Non una trilogia, quella costituita da Uomini e cani, Ferro e fuoco, La legge di Fonzi (tutti editi in origine da Isbn), ma un vero e proprio universo poetico, serbatoio di storie dal quale l’autore pesca: «È la mia terra – dice infatti – è sempre lì e le storie si srotolano di fronte ai miei occhi anche e malgrado me, si tratta di coglierle, una volta identificata la voce giusta. Potrebbe essere una saga ormai: ho iniziato a far incontrare i personaggi anche di striscio, perché vivono nel medesimo universo. Provenendo da un retaggio visivo, perché la storia mi si racconti devo prima scoprirla, procedo a tentoni cercando di stilare piccoli schemi, ma parto sempre da suggestioni visive. Quello che dà avvio alle mie storie sono istantanee di vita che mi capitano davanti agli occhi e che maturano».
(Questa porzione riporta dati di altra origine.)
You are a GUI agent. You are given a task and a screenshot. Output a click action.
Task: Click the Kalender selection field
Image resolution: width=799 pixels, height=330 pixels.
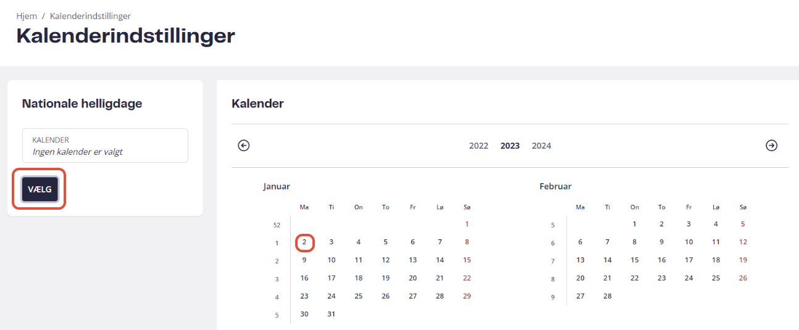(x=105, y=146)
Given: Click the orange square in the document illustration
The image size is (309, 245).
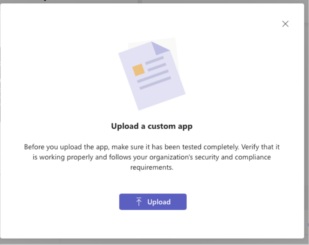Looking at the screenshot, I should coord(138,70).
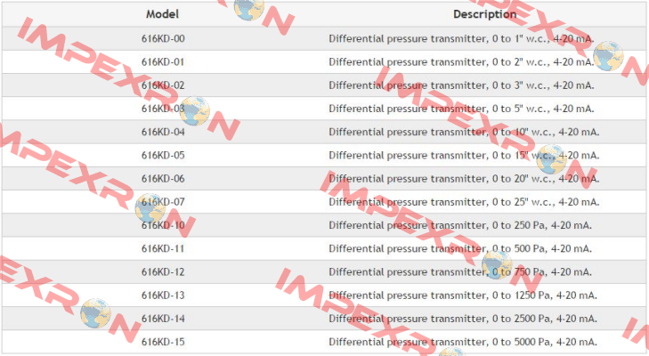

E poi arriva il lavoro, quello di scrittura, di attenzione alla parola e di sgrossatura, quello faticoso che accompagna le giornate dello scrittore. Omar Di Monopoli sta lavorando a un nuovo inedito proprio ora. L’ennesima storia gotico mediterranea, una promessa con cui anticipa che si tratterà di un romanzo caratterizzato dalla medesima ricerca linguistica dei precedenti, e con personaggi chiaroscurati della medesima risma. Non resta che aspettare.